KAISERSROT is a collaboration of researchers and developers in the field of architecture, urban design and (computational-) technology.

It is based at the Chair of CAAD, Prof. Ludger Hovestadt at the ETH in Zürich. The objective is an integrative research out of these three disciplines. The work also consists of practical projects on our own or in cooperation with other architectural offices. Recent project-partners were the architects Herzog&deMeuron in Basel, Sauerbruch&Hutton in Berlin and KCAP in Rotterdam. In 2008, KAISERSROT becomes a Start-Up-Company.

With this closely tied collaboration we combine the potentials of new technologies in production, simulation and generating of material with its application in the context of urban design and architecture. According to our belief today’s understanding of urbanism with its emerging complexity cannot work without applying new (computational-) techniques to the interpretation and production of urban material.

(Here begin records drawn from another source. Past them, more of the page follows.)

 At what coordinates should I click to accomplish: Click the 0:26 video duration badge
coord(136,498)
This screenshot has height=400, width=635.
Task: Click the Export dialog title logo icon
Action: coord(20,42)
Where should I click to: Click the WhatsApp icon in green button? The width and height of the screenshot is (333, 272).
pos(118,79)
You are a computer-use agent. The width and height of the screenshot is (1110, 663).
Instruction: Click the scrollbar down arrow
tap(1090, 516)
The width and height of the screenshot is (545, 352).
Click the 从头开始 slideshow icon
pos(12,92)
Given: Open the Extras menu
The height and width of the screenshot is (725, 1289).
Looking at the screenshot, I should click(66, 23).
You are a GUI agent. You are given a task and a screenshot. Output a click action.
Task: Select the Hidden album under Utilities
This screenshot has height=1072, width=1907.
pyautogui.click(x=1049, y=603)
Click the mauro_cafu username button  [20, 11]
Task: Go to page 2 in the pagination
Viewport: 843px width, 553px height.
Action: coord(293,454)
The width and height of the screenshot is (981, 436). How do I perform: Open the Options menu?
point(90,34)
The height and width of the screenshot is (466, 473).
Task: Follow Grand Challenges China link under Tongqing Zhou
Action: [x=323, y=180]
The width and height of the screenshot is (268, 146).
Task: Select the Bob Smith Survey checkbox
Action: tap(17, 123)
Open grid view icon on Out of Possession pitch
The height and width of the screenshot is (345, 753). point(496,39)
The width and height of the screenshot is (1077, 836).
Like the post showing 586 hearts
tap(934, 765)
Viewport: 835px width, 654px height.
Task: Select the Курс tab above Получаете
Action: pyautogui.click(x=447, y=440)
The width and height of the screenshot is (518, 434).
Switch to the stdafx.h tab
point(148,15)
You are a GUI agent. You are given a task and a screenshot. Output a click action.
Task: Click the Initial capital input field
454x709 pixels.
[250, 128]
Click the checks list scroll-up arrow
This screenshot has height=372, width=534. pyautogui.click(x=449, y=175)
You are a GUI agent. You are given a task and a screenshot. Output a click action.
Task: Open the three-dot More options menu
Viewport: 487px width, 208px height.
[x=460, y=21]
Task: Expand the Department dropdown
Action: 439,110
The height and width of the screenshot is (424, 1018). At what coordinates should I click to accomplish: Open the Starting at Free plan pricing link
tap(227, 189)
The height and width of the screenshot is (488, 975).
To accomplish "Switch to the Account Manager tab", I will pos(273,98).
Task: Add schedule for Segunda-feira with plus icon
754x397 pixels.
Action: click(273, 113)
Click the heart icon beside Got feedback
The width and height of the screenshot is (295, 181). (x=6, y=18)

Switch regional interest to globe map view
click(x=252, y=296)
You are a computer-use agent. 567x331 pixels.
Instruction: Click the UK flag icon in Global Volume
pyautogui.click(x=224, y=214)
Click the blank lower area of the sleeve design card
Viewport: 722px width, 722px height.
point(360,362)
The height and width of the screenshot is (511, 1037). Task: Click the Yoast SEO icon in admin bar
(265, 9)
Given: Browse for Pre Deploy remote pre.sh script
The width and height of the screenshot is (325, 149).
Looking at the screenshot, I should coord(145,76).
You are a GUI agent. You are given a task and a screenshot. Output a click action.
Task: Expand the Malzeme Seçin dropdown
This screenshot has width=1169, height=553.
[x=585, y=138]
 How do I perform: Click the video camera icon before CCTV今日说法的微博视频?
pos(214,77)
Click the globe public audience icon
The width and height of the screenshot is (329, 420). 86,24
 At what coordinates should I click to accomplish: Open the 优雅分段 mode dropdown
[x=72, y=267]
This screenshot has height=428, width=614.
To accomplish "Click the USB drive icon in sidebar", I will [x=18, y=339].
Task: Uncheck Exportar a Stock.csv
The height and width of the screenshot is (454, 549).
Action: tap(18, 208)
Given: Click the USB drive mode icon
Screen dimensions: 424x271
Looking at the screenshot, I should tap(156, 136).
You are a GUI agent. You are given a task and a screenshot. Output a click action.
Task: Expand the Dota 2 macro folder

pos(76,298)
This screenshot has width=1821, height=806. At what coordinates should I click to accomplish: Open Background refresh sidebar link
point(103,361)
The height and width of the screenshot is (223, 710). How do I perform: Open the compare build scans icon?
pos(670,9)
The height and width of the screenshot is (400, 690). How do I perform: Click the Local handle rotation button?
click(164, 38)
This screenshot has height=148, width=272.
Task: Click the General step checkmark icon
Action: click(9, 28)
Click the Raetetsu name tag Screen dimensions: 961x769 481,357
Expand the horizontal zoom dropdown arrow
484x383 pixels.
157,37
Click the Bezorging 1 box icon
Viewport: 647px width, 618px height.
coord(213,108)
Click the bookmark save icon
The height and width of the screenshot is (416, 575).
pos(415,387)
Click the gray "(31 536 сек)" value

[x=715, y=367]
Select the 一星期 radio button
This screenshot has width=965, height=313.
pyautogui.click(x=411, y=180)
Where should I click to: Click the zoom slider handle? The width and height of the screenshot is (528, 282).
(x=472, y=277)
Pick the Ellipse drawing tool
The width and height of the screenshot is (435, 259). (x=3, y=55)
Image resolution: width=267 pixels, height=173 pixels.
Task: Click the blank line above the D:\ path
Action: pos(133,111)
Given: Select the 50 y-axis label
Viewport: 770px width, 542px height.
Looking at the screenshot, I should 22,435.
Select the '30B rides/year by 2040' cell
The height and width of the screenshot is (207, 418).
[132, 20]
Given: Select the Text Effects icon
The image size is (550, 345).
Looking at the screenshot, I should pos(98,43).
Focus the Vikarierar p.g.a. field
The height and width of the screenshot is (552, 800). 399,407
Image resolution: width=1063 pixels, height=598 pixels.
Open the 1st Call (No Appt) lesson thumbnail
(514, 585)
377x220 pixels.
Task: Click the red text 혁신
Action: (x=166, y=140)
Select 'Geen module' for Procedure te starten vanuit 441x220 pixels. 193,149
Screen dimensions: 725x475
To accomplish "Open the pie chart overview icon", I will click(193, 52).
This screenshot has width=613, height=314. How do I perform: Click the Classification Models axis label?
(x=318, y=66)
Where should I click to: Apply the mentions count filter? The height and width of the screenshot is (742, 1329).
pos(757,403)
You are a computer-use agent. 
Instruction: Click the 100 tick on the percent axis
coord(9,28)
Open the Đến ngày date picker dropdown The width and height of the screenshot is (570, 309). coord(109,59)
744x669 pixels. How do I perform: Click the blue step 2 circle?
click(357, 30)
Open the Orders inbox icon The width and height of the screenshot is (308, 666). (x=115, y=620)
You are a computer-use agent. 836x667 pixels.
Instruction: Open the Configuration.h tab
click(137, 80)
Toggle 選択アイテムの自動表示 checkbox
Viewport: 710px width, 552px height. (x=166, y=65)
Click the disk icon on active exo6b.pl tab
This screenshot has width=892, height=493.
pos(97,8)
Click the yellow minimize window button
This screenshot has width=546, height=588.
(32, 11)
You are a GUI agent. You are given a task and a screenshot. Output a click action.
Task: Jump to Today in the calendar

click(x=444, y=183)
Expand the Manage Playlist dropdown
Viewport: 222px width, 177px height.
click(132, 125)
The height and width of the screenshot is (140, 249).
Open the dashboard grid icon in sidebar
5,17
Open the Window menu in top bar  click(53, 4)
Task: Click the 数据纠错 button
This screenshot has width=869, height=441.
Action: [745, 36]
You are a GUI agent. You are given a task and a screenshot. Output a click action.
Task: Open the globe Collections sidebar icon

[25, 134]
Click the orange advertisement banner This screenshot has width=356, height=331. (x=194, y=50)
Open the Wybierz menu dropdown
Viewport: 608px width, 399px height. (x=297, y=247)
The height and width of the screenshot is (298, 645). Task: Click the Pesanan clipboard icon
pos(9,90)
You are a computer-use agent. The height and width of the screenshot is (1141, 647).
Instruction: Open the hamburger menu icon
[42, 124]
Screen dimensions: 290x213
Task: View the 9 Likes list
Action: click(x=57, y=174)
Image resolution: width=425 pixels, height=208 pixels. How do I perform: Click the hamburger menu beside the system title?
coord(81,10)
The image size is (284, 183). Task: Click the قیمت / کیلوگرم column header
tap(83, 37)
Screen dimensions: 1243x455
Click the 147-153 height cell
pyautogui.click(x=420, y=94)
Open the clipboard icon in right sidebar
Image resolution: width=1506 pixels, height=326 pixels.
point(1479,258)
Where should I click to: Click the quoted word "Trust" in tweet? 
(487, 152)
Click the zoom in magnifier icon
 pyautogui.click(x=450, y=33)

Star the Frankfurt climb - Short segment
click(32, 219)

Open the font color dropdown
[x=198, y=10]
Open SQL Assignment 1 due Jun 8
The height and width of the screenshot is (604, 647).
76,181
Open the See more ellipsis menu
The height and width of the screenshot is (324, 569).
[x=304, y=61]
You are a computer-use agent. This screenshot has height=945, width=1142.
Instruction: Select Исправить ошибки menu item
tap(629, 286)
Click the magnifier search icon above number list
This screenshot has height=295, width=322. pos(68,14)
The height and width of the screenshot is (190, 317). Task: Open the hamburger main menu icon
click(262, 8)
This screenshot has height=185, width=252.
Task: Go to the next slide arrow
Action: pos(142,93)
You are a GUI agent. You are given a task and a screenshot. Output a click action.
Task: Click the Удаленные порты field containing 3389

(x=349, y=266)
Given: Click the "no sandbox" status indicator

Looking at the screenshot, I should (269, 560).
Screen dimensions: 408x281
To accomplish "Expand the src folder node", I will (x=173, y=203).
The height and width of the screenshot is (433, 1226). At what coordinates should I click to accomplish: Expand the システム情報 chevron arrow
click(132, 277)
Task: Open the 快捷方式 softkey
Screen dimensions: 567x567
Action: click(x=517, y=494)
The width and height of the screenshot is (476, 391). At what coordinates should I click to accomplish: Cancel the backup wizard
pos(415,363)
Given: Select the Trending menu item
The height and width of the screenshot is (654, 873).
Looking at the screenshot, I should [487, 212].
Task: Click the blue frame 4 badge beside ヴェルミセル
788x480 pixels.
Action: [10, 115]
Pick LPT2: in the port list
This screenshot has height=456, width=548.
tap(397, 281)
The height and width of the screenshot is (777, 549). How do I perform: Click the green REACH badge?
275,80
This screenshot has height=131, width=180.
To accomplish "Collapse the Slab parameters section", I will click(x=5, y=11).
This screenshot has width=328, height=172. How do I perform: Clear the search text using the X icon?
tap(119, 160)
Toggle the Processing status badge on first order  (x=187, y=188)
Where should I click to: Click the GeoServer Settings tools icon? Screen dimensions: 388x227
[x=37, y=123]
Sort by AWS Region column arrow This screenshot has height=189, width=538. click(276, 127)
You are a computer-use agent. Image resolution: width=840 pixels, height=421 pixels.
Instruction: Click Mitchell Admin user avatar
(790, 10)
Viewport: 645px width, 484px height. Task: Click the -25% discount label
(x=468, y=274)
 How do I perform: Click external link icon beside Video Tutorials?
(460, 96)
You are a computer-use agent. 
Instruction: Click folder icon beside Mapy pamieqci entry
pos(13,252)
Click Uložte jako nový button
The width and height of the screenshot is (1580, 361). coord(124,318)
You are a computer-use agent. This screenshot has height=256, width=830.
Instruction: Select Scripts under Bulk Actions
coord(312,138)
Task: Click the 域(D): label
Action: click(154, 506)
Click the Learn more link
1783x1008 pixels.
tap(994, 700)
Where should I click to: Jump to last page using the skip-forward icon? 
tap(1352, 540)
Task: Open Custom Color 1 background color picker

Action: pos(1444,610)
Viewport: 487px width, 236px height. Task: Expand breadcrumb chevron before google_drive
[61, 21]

The projects will explore the dynamic relationship between architecture and urbanism (urban design). Traditionally Urban Design is considered as the enabler of architecture. Both systems usually run on different scales and are connected via hierachical relations. The aim is to get rid of those classifications which hinder the necessary feedback process to improve both the architectural freedom and the quality of the urban design. The resulting horizontalized system is characterized by the specification of relationships between parts, while satisfying the overall balance. Such ‘one for all – all for one’ strategies contain a high level of complexity in terms of dataflow, as many processes run simultaneously and not as in traditional practice one after the other. The emerging negotiations between the huge amount of elements require the computer as a tool to run all these algorithms at the same time in order to synthesize and synchronize them. One result out of many variations might emerge, when the system of negotiations reaches for an equilibrium – all elements have a stable position with their given parameters. The objective of a dynamic planning and simulation tool is implemented by designing not the actual form but the rules which constrain it. Well formulated rules allow for a certain degree of freedom for the element to transform, move or change in whatever way, as a rule is always specific and never covers the whole range of the element’s definition.

This ‘newly new urbanism’ will be object-oriented, not territorial; it will use techniques of extrapolation, exchange, prediction, dispersion and networking. The design technique lies in the precise framing of a piece of reality.